Шрифт:
Интервал:
Закладка:
Шукшин же вспоминал и рассказывал некоторым близким друзьям и совсем иные «сюжеты», какие возникали «в гостях» у «свободных интеллигентов». Так, однажды он отошел из—за стола умыть холодной водой разгоряченное лицо и услышал нечаянно, как хозяин дома, член Союза писателей, называющий себя поэтом, но подвизавшийся в основном как переводчик, рифмующий подстрочники, сказал шукшинской спутнице: «Белла, как можете Вы, такая изящная, такая интеллигентная, общаться с этим сибирским сапогом, с этой грязью…» Шукшина затрясло, вбежав в комнату, он выпалил в адрес «интеллигента—литератора» несколько оскорбительных слов и едва удержал себя от оскорбления действием.
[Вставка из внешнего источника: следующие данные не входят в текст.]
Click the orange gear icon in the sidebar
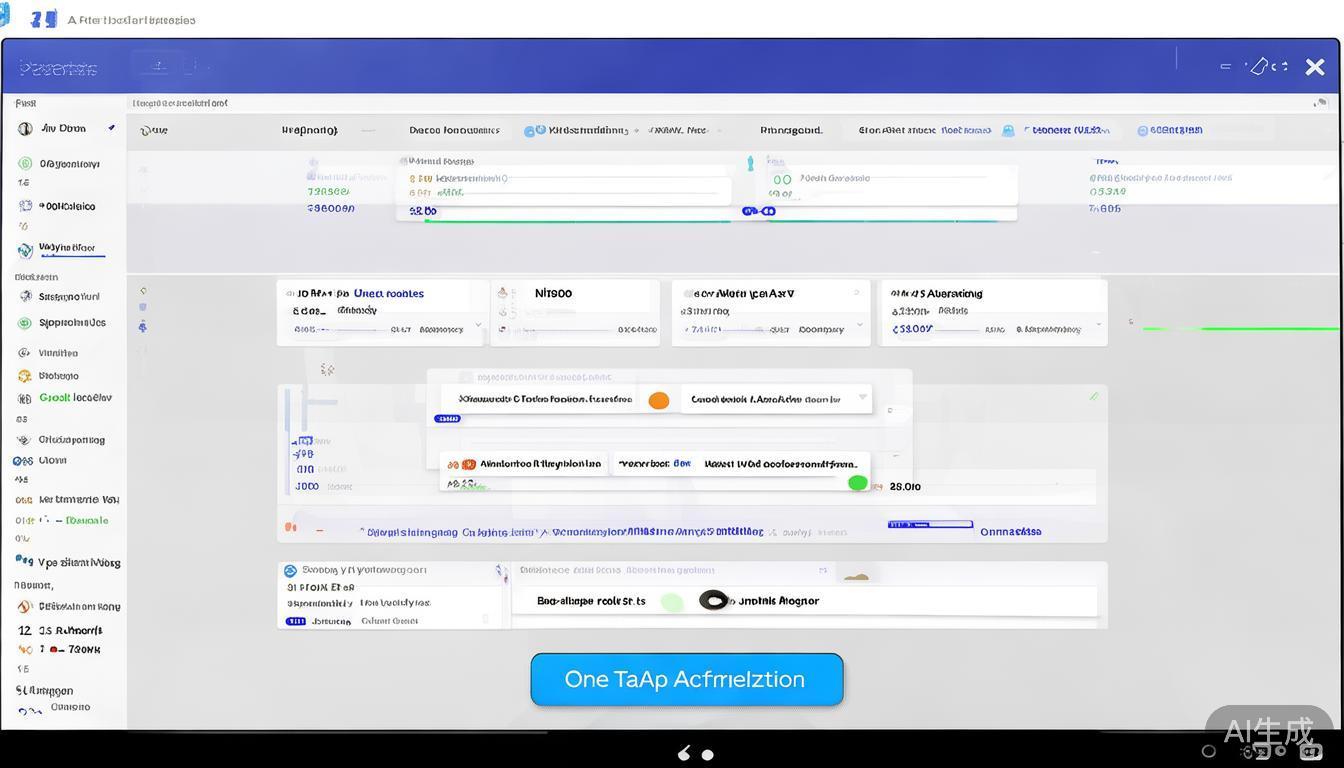The height and width of the screenshot is (768, 1344). [x=25, y=376]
В других домах до подобных инцидентов не доходило, хозяева вели себя умнее, но Шукшин с его великим и тончайшим человеческим и художественным чутьем почти всегда верно улавливал чуждость ему, внутреннюю холодность той атмосферы, в которую он, стараниями поэтессы и ее друзей, попадал. В нем чувствовали талант, силу и самобытность, отдавали им должное и, может быть, именно поэтому его старались и стремились – пусть даже неосознанно – как бы «приручить», «обтесать», «окультурить». И чем больше для этого прикладывалось усилий, тем мощнее противился Шукшин.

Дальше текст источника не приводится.